_EXERCISE DESCRIPTION_
Swap "icon" for "button" everywhere it occurs in the records below, and write the records out again with nothing else changed and the pictures left out.

_Entries for locating text and elements_
**********
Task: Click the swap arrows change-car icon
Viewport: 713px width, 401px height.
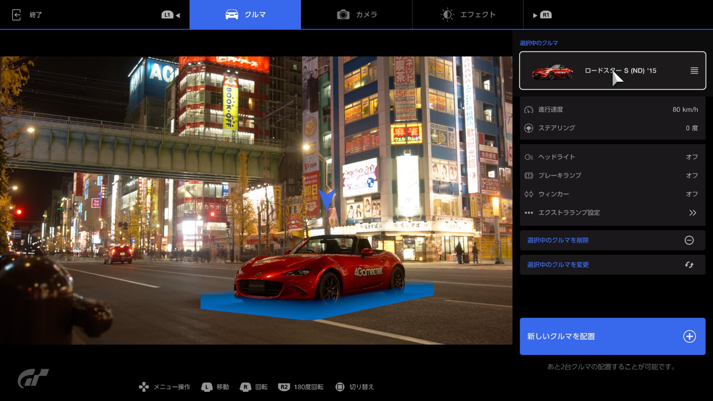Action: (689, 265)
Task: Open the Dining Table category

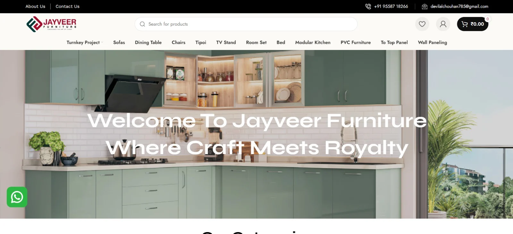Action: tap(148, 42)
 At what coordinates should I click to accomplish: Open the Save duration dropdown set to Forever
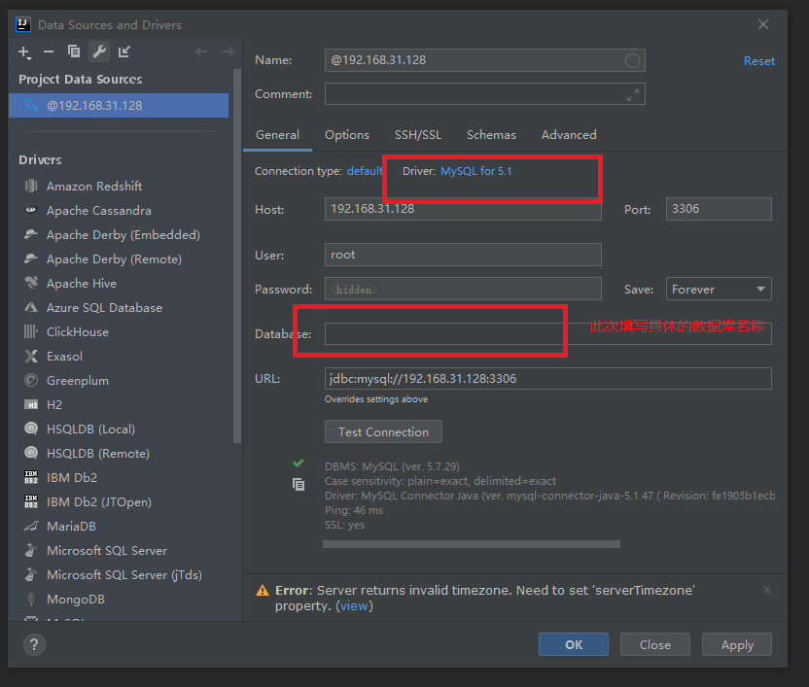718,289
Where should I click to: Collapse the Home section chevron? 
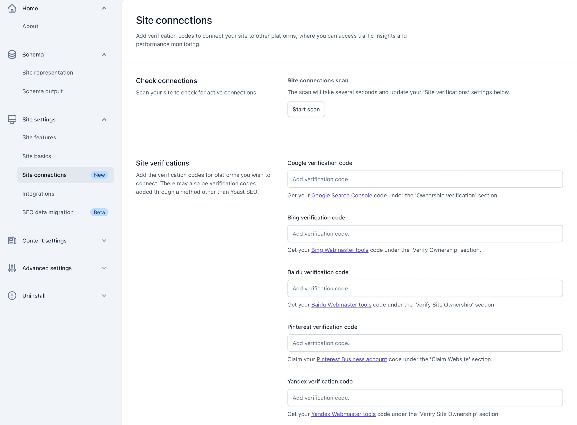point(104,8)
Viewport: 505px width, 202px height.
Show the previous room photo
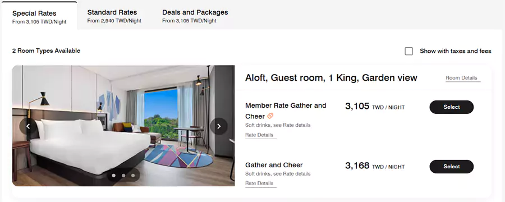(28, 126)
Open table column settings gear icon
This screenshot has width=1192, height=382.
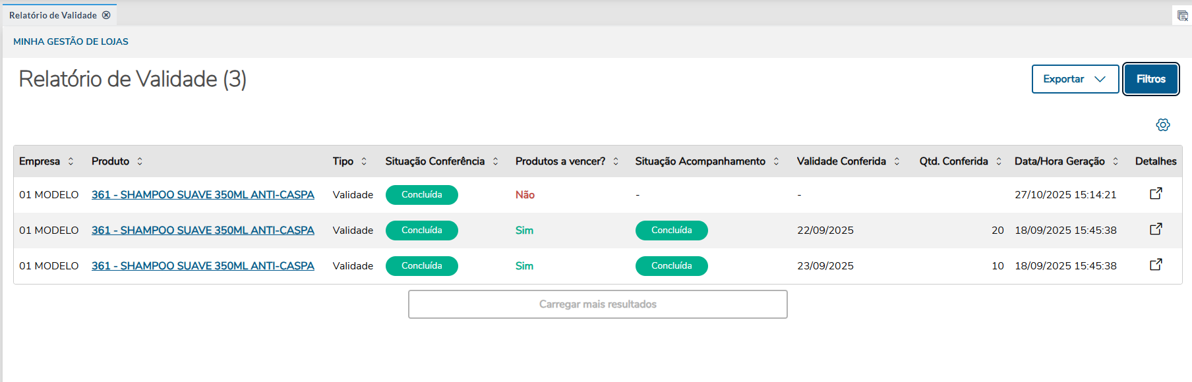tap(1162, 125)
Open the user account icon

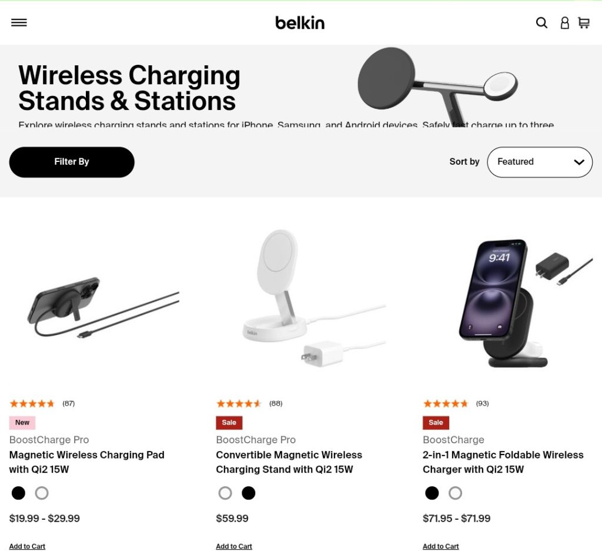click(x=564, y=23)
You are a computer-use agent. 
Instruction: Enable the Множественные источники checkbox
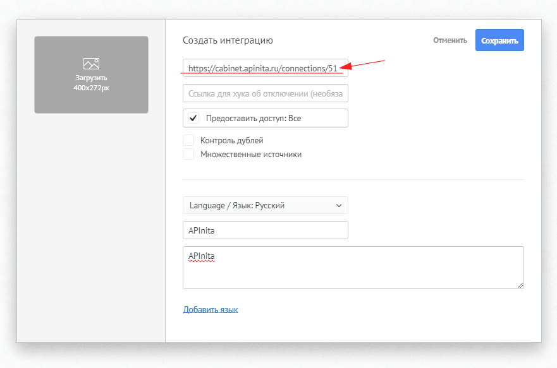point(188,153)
**********
_EXERCISE OUTPUT_
Task: Click the swap arrows change-car button
Viewport: 713px width, 401px height.
Action: (689, 265)
Task: Open the Dining Table category

Action: tap(148, 42)
 At what coordinates should I click to accomplish: Open the Save duration dropdown set to Forever
718,289
Where should I click to: Collapse the Home section chevron? 
point(104,8)
Viewport: 505px width, 202px height.
Show the previous room photo
(28, 126)
Open table column settings gear button
This screenshot has width=1192, height=382.
tap(1162, 125)
Open the user account button

click(x=564, y=23)
You are a computer-use agent. 
Instruction: Enable the Множественные источники checkbox
point(188,153)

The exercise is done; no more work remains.